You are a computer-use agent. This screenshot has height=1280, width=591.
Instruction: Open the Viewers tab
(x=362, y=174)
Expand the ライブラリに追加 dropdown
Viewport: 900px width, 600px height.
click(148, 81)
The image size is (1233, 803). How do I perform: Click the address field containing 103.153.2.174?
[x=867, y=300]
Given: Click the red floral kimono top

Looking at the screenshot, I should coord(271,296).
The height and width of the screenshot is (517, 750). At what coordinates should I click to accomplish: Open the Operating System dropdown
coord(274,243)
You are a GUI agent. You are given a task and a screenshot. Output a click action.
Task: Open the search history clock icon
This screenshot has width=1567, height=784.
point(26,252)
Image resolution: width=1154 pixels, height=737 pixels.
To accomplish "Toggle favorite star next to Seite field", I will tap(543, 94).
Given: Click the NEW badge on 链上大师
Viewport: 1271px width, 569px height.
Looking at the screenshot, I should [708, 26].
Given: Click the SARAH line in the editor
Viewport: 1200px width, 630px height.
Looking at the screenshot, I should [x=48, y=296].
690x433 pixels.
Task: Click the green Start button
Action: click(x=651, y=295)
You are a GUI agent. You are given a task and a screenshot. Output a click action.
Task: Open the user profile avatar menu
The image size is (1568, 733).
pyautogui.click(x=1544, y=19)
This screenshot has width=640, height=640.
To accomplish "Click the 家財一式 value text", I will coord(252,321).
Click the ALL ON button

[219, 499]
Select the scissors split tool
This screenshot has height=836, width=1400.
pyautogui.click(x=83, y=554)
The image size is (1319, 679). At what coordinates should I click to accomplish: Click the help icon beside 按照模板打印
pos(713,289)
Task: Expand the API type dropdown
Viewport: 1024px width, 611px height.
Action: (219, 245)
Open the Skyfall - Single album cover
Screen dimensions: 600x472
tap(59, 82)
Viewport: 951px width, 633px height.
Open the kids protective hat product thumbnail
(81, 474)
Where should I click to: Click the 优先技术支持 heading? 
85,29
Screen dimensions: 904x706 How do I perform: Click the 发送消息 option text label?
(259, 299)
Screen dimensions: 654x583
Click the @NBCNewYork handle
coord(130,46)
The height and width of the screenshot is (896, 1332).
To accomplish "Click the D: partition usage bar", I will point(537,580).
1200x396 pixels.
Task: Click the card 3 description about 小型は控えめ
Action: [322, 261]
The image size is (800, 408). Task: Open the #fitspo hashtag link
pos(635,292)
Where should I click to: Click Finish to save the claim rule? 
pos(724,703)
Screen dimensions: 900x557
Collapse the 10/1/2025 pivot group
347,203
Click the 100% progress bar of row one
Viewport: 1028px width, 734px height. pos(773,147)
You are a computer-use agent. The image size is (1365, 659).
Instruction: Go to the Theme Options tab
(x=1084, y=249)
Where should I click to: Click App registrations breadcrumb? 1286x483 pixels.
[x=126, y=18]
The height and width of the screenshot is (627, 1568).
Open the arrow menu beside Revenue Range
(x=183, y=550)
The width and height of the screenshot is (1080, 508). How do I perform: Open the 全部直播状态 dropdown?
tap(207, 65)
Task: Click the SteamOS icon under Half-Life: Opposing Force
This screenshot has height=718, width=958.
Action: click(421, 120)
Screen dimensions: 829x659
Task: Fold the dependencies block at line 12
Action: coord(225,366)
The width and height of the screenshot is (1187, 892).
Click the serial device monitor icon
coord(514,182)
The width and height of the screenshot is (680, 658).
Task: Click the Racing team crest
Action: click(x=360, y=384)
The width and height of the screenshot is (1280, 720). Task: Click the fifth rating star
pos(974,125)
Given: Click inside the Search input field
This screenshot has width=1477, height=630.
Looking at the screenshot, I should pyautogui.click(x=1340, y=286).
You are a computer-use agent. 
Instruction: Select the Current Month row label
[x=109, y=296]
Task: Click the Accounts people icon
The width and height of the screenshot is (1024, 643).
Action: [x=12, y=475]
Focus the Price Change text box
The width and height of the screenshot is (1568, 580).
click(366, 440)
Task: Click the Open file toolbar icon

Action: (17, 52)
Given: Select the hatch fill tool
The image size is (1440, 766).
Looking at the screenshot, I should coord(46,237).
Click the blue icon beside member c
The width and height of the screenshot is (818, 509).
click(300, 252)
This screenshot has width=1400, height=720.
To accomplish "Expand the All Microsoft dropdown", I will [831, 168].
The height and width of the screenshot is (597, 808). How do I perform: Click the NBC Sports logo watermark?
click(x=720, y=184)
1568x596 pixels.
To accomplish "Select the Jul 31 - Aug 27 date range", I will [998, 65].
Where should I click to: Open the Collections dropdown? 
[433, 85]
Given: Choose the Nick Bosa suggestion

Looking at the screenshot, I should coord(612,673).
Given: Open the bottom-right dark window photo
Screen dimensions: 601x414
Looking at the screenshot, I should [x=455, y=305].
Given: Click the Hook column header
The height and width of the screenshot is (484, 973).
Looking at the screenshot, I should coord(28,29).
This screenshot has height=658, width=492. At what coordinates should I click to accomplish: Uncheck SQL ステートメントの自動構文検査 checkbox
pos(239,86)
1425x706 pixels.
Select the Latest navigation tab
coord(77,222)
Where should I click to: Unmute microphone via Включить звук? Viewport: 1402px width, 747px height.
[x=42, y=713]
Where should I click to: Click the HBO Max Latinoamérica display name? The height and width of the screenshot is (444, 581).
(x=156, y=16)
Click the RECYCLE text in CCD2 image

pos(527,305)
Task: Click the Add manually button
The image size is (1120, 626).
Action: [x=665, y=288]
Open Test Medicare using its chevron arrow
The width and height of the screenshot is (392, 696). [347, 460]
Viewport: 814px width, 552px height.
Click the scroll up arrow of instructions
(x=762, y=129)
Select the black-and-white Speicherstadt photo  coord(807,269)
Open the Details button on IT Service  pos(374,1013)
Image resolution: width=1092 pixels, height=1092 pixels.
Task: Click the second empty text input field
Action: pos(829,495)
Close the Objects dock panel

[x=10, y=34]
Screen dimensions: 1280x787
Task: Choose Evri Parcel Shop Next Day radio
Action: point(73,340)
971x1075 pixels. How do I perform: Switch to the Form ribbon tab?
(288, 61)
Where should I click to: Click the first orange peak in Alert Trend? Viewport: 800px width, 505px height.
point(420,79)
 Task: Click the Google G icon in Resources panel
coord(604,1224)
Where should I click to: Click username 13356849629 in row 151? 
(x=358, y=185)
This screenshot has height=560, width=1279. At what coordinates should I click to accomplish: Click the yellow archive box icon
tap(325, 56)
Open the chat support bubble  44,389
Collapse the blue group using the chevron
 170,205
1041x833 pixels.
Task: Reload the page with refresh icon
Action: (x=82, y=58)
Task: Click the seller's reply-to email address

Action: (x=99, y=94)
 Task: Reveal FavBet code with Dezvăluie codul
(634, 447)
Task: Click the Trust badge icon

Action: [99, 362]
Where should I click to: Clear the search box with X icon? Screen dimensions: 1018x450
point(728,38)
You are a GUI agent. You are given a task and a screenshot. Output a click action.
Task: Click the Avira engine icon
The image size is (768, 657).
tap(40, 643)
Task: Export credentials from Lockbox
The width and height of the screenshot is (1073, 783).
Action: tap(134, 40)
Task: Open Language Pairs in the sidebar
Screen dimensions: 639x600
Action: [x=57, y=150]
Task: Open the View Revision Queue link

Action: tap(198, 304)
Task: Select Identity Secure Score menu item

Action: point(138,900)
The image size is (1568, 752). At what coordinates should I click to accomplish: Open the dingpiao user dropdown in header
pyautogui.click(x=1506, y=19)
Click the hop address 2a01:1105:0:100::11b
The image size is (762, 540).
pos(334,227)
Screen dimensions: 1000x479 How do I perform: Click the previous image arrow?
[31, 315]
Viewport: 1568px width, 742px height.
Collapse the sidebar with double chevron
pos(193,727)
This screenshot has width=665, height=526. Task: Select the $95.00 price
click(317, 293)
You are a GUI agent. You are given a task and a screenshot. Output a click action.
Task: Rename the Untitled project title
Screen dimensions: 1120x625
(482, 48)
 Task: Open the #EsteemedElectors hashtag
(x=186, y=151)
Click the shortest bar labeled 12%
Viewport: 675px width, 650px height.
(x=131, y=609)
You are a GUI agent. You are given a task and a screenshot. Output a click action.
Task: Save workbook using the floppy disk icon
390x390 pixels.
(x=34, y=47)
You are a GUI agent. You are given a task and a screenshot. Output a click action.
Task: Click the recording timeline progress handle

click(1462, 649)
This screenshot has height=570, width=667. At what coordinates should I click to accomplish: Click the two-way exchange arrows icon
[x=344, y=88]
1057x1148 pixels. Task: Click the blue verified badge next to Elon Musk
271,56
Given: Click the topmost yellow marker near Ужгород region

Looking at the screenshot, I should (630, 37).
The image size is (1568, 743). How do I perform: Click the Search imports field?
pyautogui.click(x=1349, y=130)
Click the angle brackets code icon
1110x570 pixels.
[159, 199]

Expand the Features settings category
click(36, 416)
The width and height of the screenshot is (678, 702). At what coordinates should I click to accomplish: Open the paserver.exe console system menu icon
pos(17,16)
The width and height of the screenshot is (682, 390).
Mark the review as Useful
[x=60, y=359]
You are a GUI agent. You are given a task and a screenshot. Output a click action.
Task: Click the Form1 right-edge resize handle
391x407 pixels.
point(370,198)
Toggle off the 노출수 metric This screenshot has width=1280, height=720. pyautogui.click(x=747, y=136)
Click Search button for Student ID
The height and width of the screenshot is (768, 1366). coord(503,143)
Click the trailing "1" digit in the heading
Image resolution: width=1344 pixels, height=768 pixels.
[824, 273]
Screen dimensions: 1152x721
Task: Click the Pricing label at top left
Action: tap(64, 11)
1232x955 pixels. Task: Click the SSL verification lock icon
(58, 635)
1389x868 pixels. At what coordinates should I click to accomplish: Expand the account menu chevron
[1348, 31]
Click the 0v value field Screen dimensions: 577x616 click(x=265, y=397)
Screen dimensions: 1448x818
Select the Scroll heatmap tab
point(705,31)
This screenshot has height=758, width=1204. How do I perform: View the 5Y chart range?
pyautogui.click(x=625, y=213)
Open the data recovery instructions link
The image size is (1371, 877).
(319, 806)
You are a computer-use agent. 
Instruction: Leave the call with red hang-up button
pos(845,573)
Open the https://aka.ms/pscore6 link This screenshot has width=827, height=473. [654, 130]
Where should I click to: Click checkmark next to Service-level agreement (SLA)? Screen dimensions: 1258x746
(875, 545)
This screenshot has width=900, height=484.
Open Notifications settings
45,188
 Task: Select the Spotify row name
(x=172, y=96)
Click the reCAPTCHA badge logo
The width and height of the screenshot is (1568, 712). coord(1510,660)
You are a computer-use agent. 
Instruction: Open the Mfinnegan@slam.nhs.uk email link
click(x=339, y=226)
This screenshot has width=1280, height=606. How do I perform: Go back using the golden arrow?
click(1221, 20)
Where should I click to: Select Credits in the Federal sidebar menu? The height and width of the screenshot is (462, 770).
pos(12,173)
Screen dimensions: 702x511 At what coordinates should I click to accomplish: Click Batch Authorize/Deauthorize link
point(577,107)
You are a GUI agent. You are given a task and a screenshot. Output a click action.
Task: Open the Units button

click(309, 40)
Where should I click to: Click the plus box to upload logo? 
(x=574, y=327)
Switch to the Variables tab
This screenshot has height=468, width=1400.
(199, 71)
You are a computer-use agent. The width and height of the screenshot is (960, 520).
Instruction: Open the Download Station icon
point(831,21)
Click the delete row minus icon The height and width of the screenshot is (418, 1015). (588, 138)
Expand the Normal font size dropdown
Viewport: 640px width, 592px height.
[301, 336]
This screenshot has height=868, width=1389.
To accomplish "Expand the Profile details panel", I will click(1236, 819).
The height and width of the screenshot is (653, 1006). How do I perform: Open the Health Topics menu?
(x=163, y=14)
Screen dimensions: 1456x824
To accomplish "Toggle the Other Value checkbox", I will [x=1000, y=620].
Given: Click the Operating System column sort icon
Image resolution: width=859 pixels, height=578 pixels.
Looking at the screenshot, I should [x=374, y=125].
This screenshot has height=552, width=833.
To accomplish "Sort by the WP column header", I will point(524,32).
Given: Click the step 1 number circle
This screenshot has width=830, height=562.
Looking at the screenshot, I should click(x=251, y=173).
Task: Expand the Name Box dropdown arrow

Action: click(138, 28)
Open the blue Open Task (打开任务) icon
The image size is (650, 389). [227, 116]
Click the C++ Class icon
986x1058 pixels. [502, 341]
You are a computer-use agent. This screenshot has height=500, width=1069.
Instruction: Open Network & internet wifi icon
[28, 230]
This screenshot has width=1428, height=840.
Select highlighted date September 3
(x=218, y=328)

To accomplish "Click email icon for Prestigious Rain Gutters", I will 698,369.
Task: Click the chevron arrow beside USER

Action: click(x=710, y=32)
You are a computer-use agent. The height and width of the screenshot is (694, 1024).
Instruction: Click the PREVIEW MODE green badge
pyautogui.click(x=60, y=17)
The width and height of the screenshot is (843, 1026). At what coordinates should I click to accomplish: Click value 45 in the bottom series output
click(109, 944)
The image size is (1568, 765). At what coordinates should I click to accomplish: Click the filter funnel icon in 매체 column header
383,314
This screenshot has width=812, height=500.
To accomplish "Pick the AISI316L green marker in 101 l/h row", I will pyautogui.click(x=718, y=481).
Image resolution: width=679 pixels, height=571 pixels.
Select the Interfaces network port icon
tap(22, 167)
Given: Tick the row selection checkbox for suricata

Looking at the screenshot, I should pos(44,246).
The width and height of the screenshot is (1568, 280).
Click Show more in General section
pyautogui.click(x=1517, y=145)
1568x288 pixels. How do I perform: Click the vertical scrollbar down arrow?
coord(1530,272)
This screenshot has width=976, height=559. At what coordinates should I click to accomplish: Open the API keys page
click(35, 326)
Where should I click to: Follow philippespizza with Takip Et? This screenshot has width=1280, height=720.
※
When a line of the material holds the string "photo", copy that line.

SOLUTION TO THE PROBLEM:
Given: Open the bottom-right dark window photo
Select the black-and-white Speicherstadt photo  coord(807,269)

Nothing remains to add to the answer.